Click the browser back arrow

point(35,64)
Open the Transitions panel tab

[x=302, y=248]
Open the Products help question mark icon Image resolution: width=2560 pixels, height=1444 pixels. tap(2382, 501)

→ Instructions for the task:
Line by line, retype the records with no changes.

→ Result of the exercise:
Click the browser back arrow

point(35,64)
Open the Transitions panel tab

[x=302, y=248]
Open the Products help question mark icon Image resolution: width=2560 pixels, height=1444 pixels. tap(2382, 501)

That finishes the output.